[Material for this task — start]
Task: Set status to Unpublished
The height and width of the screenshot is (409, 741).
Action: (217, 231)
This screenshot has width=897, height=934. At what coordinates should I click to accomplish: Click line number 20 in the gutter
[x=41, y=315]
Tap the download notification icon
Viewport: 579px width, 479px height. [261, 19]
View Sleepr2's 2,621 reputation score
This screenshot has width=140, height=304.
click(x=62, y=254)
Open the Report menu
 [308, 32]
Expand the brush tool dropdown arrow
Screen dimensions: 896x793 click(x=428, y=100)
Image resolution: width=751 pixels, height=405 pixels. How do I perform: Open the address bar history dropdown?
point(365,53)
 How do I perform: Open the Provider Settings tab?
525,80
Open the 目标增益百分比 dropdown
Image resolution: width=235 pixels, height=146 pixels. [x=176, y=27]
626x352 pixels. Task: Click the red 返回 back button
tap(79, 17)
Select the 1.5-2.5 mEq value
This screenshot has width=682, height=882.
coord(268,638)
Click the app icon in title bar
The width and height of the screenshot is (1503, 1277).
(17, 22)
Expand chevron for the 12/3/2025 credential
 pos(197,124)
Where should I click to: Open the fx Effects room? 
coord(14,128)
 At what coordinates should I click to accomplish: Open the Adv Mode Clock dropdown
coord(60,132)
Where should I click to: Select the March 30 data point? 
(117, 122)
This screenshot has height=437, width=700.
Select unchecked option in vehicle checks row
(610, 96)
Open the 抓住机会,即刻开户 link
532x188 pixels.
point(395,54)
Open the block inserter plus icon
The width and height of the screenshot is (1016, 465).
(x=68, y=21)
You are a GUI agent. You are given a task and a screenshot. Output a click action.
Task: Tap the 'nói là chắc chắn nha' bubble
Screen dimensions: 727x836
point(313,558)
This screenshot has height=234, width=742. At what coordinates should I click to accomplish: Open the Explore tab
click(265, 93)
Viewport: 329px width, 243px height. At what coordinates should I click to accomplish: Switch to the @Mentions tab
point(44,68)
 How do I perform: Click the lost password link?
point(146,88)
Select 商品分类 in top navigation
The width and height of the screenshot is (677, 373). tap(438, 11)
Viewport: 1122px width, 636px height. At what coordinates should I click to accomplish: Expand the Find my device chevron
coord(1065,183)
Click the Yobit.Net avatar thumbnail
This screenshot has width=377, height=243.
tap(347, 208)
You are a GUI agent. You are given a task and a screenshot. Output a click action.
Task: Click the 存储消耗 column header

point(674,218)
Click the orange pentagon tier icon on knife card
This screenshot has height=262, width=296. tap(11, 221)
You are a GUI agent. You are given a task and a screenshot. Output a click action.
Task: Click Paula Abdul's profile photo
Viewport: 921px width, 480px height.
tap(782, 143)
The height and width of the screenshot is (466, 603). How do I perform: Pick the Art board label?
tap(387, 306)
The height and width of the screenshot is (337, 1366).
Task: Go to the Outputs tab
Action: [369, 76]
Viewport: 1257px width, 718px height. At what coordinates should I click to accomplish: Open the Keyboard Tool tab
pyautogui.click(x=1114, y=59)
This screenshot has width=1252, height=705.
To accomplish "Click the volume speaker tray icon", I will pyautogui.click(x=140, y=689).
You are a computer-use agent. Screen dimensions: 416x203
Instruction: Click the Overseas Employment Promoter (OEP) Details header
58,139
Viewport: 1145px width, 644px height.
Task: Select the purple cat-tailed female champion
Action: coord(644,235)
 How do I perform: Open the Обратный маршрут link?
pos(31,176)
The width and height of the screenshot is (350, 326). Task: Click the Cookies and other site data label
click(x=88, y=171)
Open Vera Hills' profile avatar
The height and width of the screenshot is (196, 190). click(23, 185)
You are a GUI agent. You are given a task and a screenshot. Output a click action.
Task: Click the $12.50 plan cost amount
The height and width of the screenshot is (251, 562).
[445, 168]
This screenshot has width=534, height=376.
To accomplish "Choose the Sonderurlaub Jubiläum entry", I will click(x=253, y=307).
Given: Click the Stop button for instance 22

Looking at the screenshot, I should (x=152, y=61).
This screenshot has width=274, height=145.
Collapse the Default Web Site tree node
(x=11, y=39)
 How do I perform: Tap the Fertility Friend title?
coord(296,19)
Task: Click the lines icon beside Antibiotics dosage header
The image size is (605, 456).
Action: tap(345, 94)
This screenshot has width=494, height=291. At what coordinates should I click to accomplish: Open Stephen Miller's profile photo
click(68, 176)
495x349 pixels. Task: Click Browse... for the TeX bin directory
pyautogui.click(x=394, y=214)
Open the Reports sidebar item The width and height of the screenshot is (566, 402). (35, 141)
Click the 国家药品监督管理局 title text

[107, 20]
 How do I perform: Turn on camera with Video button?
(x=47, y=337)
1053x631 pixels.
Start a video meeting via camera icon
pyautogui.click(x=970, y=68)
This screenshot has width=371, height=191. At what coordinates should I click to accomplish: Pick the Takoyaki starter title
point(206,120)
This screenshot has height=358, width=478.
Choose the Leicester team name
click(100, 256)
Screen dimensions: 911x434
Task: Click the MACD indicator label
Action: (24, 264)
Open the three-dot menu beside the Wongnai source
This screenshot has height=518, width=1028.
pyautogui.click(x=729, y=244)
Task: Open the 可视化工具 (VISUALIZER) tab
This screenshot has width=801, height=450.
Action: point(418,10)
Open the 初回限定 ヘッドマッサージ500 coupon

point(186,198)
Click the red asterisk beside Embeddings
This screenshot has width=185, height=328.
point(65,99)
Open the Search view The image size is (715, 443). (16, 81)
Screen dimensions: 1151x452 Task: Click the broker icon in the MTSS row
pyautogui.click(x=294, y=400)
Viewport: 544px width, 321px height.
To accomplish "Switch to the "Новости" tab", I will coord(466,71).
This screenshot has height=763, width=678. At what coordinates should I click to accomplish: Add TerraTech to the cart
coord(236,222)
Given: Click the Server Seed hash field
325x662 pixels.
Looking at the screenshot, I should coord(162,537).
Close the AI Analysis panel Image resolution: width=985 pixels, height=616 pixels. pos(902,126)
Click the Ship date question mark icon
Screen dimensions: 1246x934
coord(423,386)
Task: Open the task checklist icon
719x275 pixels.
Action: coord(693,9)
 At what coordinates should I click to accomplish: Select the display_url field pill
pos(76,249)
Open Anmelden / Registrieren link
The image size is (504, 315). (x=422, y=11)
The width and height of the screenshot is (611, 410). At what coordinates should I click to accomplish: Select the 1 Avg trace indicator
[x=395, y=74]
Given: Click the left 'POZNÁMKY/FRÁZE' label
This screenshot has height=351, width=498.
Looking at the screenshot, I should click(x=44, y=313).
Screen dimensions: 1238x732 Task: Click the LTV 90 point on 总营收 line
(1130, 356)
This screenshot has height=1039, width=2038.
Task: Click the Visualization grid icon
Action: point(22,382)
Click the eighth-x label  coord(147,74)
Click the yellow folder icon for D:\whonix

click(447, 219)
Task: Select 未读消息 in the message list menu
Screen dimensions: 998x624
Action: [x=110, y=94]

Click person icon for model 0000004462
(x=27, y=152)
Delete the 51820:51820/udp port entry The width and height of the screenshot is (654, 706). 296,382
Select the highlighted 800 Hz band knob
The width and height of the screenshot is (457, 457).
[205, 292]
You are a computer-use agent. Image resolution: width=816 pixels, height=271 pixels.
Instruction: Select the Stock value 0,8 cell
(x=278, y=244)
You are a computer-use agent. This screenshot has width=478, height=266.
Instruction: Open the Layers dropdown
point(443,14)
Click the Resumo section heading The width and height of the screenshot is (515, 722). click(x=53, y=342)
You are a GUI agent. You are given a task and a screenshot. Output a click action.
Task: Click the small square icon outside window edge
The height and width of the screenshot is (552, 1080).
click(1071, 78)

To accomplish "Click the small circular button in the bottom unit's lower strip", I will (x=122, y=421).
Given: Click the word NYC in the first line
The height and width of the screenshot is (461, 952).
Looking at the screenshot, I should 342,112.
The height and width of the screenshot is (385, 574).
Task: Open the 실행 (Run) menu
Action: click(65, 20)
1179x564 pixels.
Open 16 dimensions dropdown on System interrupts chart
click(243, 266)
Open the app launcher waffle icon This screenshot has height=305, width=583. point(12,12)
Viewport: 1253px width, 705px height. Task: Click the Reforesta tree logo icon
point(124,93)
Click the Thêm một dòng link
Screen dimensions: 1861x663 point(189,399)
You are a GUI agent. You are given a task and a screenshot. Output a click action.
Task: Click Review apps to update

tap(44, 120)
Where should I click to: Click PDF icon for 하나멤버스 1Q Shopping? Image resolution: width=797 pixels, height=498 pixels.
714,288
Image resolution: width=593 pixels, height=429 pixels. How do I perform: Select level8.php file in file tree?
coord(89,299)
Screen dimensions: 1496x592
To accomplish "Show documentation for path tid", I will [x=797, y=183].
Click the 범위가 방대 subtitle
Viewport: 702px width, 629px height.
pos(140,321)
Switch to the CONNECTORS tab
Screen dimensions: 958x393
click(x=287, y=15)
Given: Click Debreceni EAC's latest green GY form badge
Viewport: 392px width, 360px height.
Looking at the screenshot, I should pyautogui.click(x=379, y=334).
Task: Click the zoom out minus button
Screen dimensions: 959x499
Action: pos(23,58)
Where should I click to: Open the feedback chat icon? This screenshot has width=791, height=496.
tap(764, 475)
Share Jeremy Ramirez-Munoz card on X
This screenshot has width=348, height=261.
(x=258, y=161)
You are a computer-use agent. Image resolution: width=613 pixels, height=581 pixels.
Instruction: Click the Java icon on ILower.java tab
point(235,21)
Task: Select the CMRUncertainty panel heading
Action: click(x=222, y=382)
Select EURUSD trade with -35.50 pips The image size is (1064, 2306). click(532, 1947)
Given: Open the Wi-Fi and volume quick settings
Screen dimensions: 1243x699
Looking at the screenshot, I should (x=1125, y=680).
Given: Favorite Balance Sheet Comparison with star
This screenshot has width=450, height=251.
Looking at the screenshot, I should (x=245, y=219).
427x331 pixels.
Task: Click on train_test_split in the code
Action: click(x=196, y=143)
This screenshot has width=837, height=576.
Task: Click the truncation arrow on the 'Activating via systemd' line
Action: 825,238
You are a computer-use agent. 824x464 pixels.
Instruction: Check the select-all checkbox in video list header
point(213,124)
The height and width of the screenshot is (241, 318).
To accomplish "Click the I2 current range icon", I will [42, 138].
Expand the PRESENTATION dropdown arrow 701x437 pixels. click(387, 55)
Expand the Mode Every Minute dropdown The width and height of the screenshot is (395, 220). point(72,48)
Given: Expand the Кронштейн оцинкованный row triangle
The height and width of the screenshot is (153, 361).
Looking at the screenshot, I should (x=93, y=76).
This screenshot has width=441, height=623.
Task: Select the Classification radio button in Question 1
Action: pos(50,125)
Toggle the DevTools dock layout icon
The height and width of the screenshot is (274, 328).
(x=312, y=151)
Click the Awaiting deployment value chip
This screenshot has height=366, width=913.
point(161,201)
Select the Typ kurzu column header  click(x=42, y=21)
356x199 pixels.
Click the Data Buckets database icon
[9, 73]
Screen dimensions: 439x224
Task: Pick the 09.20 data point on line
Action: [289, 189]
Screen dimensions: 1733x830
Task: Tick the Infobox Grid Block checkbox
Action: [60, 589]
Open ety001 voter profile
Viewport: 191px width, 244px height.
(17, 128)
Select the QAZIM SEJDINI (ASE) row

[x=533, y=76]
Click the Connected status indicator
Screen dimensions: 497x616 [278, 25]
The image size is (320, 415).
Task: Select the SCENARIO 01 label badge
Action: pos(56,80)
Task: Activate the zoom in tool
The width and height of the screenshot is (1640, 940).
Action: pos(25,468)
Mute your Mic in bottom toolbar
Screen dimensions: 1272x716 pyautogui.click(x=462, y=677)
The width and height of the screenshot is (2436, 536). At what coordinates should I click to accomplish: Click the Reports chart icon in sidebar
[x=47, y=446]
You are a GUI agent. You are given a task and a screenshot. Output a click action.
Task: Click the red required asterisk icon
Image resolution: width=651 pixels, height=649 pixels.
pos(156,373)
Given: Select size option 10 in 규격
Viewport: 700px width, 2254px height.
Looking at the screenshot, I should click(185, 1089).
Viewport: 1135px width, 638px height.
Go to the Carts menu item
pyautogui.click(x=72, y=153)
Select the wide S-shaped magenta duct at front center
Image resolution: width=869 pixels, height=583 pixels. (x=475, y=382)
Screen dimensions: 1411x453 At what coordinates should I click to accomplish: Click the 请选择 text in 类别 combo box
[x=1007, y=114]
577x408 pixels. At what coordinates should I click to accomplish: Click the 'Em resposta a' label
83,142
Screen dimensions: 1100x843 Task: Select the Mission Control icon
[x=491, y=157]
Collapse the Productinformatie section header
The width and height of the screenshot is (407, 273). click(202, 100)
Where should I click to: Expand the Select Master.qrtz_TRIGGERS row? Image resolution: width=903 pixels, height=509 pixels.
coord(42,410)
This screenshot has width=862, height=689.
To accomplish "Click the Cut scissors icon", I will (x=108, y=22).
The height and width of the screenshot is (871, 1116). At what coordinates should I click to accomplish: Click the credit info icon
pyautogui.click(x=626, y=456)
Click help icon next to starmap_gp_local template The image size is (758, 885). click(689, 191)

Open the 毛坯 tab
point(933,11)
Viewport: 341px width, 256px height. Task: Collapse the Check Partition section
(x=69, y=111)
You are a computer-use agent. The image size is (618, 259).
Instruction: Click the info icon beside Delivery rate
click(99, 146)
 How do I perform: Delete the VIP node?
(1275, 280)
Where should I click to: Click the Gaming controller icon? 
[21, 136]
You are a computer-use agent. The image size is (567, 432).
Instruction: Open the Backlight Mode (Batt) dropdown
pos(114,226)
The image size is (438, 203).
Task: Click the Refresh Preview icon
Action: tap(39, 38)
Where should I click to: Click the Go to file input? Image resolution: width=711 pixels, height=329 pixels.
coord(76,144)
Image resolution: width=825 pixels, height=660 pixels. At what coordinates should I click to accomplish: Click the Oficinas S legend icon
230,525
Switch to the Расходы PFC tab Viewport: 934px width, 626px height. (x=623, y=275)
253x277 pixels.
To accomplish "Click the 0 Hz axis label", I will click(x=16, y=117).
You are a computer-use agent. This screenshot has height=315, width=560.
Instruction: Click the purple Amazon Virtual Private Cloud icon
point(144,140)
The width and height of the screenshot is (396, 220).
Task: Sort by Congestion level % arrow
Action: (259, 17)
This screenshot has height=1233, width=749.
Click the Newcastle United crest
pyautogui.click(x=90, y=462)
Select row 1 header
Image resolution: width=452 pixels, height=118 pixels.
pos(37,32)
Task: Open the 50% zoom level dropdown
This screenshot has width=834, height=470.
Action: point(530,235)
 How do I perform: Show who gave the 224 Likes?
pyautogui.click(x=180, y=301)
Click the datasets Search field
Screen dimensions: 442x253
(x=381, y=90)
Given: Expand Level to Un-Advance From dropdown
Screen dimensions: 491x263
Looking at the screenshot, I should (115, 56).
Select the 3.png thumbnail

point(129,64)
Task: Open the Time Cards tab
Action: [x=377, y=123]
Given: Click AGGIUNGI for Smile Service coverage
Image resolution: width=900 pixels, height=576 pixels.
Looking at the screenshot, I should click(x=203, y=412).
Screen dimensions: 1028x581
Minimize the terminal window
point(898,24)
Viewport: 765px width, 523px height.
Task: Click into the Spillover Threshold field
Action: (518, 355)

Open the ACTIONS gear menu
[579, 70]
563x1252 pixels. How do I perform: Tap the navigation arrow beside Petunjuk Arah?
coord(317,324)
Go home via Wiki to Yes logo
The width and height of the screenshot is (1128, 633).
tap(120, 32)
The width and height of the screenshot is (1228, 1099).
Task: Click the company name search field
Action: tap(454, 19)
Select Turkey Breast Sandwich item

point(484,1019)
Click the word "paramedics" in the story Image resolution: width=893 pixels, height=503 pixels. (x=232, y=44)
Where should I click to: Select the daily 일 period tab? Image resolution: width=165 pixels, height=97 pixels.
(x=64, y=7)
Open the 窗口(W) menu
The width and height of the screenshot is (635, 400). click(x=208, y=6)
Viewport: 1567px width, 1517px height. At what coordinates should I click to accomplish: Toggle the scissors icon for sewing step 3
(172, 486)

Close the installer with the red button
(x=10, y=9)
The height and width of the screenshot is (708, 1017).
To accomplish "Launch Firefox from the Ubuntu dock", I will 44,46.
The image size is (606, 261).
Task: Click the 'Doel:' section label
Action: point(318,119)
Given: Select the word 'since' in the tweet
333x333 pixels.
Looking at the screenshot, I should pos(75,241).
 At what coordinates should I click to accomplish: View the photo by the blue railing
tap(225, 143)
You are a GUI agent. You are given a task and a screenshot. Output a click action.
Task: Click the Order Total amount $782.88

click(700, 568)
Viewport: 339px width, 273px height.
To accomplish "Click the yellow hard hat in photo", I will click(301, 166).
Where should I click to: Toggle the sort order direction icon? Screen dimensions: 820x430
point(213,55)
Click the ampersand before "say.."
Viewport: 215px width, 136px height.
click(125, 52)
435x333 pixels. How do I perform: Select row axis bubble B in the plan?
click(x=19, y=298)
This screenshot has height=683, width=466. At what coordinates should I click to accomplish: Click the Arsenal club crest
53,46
[Material for this task — finish]
Task objective - The answer should be nothing but the number of lines above that contain "zoom".

Response to this task - 3